BarcelonaJuan Carlos's lawyers, Javier Sánchez-Junco, informed this Wednesday that the ex king had presented a voluntary declaration to the Tax Office for the amount of €678,393.72 to regularise his situation. With this money, the former head of state intends to settle his debt with the Treasury regarding the use of opaque credit cards, which he, his wife and some grandchildren used between 2016 and 2018, when he no longer enjoyed inviolability. This payment is an admission of fraud to the public coffers and an attempt to stop the criminal investigation underway for possible tax offences. With this step, Juan Carlos I is once again tarnishing the image of the Spanish monarchy: this admission is added to the already scandalous fact of having left Spain to settle in the United Arab Emirates. Yesterday was also a bad day for the signatories of the manifesto of support of Juan Carlos.

The payment made to the Treasury does not, however, include the opaque funds abroad that are also being investigated by the Supreme Court and, most importantly, by the Swiss prosecutor Yves Bertossa. This is the main part that remains to be resolved and which will determine the extent of the tax fraud. We must remember that what is being investigated is an alleged commission for the high speed train to Mecca, which the Saudi Arabian Ministry of Finance would have paid to Juan Carlos I through a Swiss bank. The former monarch later transferred this money to his lover, Corinna Larsen, in an attempt to disassociate himself from the funds, which his son, the current king Felipe VI, also benefited from. This money is only part of an alleged foreign fortune that The New York Times estimated in 2014 to be worth 1.8 billion dollars.

Felipe VI already gave up this money and any inheritance from his father in an attempt to break with the actions of Juan Carlos I. It is inevitable, however, that the institution itself will be harmed, for different reasons. In the first place, because the citizens do not understand why Spanish courts cannot investigate the King's financial movements during his reign, a reading of the inviolability granted to him by the Constitution that makes it a de facto passport to impunity. And secondly, because the worst thing that could happen to Spanish democracy is that a third country, in this case Switzerland, ends up bringing out all its dirty linen and prosecuting, even if in absentia, its former head of state.

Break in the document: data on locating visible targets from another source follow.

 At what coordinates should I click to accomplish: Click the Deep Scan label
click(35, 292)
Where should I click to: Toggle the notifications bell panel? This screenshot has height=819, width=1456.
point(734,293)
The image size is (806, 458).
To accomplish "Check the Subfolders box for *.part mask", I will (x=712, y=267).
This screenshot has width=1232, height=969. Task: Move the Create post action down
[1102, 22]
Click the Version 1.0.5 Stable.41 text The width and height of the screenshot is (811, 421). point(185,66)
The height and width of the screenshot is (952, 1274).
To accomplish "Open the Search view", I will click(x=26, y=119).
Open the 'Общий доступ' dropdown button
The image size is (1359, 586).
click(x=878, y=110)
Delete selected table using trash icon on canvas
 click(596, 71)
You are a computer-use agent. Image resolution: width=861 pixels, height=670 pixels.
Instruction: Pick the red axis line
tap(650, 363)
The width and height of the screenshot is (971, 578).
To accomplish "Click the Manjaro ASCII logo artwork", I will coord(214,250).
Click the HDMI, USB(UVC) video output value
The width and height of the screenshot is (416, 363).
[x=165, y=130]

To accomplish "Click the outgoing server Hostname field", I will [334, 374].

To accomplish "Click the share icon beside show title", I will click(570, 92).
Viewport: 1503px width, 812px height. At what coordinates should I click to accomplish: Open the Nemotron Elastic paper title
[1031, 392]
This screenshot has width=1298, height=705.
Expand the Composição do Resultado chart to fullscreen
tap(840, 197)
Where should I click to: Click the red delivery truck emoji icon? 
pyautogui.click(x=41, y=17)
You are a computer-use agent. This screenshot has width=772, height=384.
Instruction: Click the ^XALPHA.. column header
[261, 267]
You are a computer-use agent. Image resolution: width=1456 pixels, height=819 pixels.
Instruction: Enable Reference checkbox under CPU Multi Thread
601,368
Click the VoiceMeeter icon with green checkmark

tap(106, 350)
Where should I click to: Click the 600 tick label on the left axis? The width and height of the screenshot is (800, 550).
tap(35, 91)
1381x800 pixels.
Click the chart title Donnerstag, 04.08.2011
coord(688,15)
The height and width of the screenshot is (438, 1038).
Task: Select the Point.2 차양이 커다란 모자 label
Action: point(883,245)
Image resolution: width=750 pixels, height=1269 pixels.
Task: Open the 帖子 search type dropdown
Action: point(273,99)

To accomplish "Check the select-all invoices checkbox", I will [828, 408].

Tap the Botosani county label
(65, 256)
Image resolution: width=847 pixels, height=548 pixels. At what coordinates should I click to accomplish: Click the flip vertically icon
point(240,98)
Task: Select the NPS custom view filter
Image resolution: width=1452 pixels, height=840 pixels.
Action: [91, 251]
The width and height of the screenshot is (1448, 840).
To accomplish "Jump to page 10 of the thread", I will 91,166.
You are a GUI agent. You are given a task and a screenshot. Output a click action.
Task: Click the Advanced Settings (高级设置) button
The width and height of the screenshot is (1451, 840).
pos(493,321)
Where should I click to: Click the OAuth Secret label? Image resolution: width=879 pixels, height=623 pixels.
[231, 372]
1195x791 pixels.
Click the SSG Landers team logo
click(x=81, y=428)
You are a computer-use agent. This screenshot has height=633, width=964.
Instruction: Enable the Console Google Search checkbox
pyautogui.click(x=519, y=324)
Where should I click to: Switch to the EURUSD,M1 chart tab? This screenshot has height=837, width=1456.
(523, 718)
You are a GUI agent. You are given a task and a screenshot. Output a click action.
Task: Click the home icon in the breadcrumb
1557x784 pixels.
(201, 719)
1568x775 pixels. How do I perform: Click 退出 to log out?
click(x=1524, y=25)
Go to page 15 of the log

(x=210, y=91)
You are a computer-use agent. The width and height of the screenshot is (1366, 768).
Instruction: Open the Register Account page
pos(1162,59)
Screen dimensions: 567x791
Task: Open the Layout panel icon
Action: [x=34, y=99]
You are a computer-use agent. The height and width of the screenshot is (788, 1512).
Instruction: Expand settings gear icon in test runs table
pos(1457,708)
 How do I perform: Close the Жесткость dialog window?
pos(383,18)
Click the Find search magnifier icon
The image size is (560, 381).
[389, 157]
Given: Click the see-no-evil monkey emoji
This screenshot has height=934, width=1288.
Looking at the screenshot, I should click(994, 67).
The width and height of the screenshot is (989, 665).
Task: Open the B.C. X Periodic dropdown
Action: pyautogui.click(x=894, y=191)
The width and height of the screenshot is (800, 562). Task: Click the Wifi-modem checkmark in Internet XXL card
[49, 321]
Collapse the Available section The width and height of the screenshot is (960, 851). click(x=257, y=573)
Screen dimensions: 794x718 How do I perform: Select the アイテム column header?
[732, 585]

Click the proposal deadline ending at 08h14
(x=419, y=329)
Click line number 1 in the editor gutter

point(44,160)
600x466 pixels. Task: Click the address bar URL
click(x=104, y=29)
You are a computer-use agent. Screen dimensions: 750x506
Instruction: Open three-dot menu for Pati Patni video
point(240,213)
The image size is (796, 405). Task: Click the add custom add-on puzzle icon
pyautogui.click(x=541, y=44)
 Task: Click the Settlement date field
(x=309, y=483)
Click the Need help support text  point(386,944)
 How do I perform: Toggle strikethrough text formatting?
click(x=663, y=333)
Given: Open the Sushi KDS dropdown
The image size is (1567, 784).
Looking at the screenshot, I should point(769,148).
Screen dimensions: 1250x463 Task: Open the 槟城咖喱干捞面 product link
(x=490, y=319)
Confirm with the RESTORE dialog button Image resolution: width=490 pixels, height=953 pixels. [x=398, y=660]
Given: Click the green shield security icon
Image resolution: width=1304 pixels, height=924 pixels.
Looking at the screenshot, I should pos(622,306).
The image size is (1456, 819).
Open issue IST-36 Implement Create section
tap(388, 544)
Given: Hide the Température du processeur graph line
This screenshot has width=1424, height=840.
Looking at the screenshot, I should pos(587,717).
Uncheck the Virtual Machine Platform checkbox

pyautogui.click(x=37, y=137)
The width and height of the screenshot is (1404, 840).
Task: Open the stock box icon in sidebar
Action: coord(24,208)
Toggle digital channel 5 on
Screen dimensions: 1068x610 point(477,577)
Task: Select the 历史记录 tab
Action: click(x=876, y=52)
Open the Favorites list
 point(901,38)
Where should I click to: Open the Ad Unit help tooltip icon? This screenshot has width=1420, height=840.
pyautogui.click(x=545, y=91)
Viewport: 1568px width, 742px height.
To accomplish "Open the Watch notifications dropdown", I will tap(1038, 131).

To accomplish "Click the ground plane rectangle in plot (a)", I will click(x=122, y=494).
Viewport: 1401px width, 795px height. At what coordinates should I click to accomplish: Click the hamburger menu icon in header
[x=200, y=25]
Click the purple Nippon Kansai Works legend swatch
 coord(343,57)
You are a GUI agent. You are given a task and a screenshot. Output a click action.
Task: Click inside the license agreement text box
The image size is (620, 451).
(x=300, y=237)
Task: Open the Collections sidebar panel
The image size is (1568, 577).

If, as Development Minister José Luis Ábalos said yesterday, "the law is the same for everyone", it should be so for all intents and purposes. At the moment, this precept is not working and the investigators have found an insurmountable wall in the king's inviolability. That is why it is even more outrageous that, even after abdicating, Juan Carlos I avoided paying taxes in a fraud that he now openly acknowledges and which in Spain has not yet meant the opening of a case for tax offences. The monarchy, which is already a questioned institution, can only function if it is exemplary and if its members observe an exquisite political neutrality. And in the Spanish case neither of these things has happened.